Pour retrouver le climat, il faut faire une étude statistique de la fréquence de chaque type pollinique. On obtient ainsi un spectre pollinique qui permet de reconstituer l’association végétale présente à cette époque, et donc de reconstituer un paléoclimat. Les superpositions dans les sédiments de spectres polliniques qui diffèrent au cours du temps permettent de construire, pour une région donnée, un diagramme pollinique : celui-ci traduit donc l’évolution, en ce lieu, des biomes et du paléoclimat au cours du temps.
Ces études palynologiques à l’échelle locale montrent elles aussi une glaciation avant l’Holocène (-10 000 ans).
C. Les paramètres orbitaux et les cycles de glaciation
Voir TP 2B4 activité 1
Proposée par l’astronome Milanković, la théorie astronomique du climat est le modèle actuellement admis pour expliquer les cycles glaciaires et interglaciaires du Quaternaire. Cette théorie repose sur les variations périodiques des paramètres orbitaux de la Terre :
- L’excentricité de l’orbite terrestre : l’ellipse que décrit la Terre autour du Soleil est plus ou moins « aplatie »

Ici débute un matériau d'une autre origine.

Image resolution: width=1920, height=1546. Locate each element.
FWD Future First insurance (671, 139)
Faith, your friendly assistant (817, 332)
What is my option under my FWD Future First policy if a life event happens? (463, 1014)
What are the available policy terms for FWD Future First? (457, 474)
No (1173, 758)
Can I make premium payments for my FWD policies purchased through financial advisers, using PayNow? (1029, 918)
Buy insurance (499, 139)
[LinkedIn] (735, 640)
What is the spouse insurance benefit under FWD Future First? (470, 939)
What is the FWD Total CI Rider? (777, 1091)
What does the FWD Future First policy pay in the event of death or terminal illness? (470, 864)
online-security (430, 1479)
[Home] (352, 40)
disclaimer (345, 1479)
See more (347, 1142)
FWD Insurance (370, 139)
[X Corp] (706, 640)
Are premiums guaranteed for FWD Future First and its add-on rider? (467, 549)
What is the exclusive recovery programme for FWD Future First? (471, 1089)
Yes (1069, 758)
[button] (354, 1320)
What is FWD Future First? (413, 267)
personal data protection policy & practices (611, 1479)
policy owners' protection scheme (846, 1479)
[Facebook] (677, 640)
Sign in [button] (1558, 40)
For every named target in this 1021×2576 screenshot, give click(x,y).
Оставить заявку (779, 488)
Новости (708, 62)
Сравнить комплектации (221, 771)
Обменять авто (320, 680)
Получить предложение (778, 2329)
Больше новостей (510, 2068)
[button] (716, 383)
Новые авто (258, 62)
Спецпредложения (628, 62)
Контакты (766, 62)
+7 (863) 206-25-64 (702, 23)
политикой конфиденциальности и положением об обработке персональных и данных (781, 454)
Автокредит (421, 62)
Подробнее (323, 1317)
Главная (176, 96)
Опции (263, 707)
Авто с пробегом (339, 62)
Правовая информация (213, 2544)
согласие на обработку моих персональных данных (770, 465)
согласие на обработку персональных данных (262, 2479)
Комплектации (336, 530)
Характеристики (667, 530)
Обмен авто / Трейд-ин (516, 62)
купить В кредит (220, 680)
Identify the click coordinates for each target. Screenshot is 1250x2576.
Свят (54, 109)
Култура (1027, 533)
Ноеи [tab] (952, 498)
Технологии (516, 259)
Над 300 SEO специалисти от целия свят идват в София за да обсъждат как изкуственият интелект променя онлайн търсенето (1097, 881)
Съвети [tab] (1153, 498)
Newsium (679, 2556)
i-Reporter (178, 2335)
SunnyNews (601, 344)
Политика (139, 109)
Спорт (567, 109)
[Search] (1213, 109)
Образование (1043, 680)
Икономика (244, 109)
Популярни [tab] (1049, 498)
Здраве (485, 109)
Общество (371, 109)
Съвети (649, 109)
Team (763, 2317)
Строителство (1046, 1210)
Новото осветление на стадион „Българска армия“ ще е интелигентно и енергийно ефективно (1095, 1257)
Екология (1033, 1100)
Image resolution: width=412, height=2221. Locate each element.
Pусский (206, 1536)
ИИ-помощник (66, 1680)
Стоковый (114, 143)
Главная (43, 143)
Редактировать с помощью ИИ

- L’obliquité de l’angle d’inclinaison de l’axe de la Terre
- La précession de l’axe de rotation correspond à la direction de cet axe (qui tourne à la manière d’une toupie).
Ces paramètres varient de manière rythmique avec des périodes de 100 000, 40 000 et 20 000 ans qui correspondent aux changements climatiques mis en évidence à partir de diverses méthodes, notamment le ∂18O. Ils sont responsables des variations de la puissance solaire reçue à la surface de la Terre. Toutefois ces variations astronomiques expliquent les entrées ou les sorties de glaciation, mais ne peuvent à elles seules expliquer l’ampleur des changements climatiques. Des facteurs amplificateurs existent :
– La formation de glaces augmente l’albédo. Les sols absorbent moins de chaleur et en renvoient davantage. Il y a un refroidissement qui augmente la formation de glace et amplifie le phénomène. C’est une boucle de rétroaction positive.
– Lors d’un refroidissement, la solubilité du CO2 dans l’eau augmente (l’océan devient un « meilleur puits à carbone »). On assiste à une diminution du CO2 atmosphérique. L’effet de serre diminue et donc la température diminue. C’est aussi une boucle de rétroaction positive qui accentue le phénomène de refroidissement enclenché par les paramètres orbitaux.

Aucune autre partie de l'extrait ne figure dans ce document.